• Work to do
Copy out each of the lines below word for word, omitting the pictures.

··· Entries supplied

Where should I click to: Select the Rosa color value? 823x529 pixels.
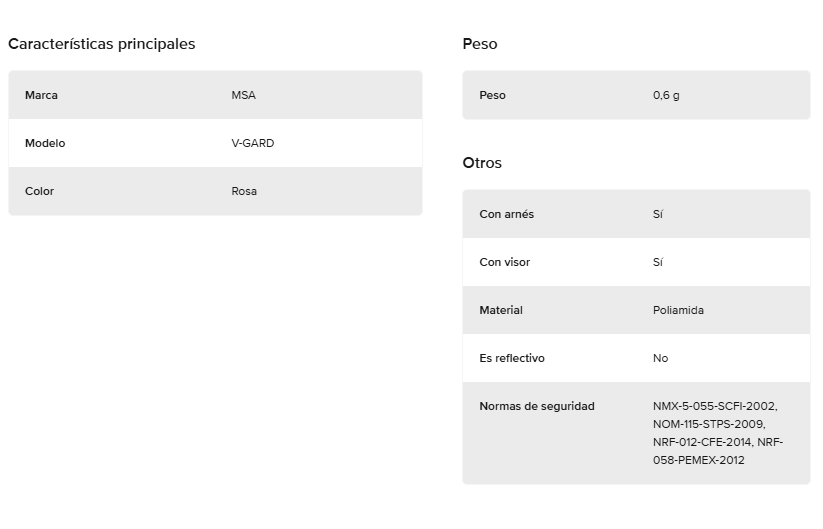click(x=244, y=191)
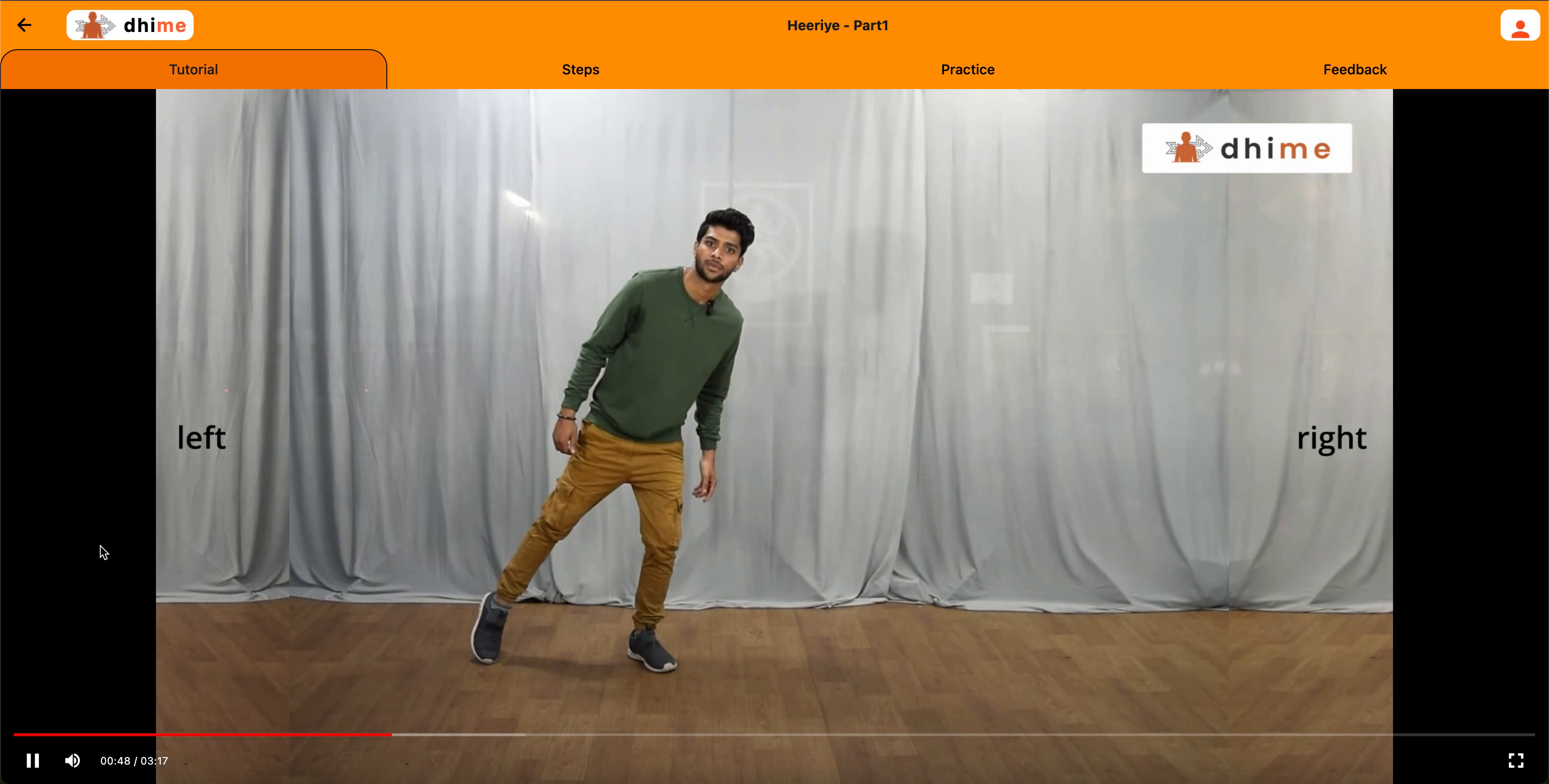1549x784 pixels.
Task: Click the Heeriye - Part1 title
Action: coord(837,25)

······

• Task output
Where should I click to: Select the Rosa color value? 823x529 pixels.
click(x=244, y=191)
1549x784 pixels.
Task: Click the Heeriye - Part1 title
Action: coord(837,25)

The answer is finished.